**ACTIVITY:** The required output is the exact run of lines below that opens at the line with "Screenshot is 1920x1619." and closes at the line with "8555 (529, 117)".

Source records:

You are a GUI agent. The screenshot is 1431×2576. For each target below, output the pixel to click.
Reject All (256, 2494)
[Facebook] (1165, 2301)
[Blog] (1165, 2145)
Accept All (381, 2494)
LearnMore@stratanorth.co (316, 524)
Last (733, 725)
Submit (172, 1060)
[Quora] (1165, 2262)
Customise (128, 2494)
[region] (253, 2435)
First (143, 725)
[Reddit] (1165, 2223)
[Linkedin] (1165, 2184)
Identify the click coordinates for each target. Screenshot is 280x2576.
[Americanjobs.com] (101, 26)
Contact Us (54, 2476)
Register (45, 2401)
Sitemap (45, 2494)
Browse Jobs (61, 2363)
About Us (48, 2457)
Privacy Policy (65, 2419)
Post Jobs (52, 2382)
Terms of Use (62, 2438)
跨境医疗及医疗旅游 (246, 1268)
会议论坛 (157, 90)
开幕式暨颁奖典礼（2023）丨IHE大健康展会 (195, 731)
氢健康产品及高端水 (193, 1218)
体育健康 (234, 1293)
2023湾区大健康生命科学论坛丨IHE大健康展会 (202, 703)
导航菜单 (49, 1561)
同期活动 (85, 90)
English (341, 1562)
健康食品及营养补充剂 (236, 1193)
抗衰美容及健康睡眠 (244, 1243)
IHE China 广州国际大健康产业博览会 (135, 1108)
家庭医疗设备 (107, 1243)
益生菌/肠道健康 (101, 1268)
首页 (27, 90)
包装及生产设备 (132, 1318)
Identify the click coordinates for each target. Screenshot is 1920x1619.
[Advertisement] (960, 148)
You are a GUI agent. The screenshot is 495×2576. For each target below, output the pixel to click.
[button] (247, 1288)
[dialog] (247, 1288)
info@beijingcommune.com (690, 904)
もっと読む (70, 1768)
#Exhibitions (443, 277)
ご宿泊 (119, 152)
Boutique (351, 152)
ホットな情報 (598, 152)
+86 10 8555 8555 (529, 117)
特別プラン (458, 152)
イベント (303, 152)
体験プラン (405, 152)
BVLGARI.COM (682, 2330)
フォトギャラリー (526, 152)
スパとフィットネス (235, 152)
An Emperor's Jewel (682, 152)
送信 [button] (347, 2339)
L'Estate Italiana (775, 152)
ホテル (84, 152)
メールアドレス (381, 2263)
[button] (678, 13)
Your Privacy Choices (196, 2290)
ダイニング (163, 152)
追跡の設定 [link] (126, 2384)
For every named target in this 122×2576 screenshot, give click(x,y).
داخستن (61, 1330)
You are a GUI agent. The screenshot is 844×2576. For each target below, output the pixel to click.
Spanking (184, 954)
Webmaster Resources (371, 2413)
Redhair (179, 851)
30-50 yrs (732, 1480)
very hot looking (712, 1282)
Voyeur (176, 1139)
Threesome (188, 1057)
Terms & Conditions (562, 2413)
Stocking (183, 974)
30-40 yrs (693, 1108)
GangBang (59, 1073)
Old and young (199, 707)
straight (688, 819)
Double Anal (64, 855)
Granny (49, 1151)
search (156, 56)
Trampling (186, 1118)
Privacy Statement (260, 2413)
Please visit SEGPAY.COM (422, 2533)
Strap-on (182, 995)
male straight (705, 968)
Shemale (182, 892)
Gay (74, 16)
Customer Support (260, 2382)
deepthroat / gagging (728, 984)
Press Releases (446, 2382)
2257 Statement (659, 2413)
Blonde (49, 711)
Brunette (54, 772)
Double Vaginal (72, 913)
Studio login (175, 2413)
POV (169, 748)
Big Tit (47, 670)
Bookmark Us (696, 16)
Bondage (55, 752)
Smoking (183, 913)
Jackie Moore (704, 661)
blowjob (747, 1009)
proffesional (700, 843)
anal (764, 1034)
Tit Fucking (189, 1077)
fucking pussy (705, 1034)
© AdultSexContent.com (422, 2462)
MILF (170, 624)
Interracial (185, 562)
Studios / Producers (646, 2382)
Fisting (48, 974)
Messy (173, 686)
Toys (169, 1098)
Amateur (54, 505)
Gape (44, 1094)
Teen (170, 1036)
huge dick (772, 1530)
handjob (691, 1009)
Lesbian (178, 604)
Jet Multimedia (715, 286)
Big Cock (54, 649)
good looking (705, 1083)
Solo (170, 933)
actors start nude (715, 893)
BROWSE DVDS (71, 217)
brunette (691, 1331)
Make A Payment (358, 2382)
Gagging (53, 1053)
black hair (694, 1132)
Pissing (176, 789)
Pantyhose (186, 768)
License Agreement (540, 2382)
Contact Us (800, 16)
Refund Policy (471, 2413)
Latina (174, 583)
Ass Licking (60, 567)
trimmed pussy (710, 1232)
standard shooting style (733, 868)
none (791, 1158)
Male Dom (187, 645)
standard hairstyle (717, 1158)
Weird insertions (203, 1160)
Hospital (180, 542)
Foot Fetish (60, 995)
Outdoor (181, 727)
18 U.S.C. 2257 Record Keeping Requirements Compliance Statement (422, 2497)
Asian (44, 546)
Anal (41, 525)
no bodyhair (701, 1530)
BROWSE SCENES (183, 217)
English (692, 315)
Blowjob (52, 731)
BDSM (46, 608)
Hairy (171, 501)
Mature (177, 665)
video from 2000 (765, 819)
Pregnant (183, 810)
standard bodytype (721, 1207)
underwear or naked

**SOLUTION FOR THIS TASK:**
Identify the click coordinates for each target. Screenshot is 1920x1619.
[Advertisement] (960, 148)
You are a GUI agent. The screenshot is 495×2576. For each target below, output the pixel to click.
[button] (247, 1288)
[dialog] (247, 1288)
info@beijingcommune.com (690, 904)
もっと読む (70, 1768)
#Exhibitions (443, 277)
ご宿泊 (119, 152)
Boutique (351, 152)
ホットな情報 (598, 152)
+86 10 8555 8555 (529, 117)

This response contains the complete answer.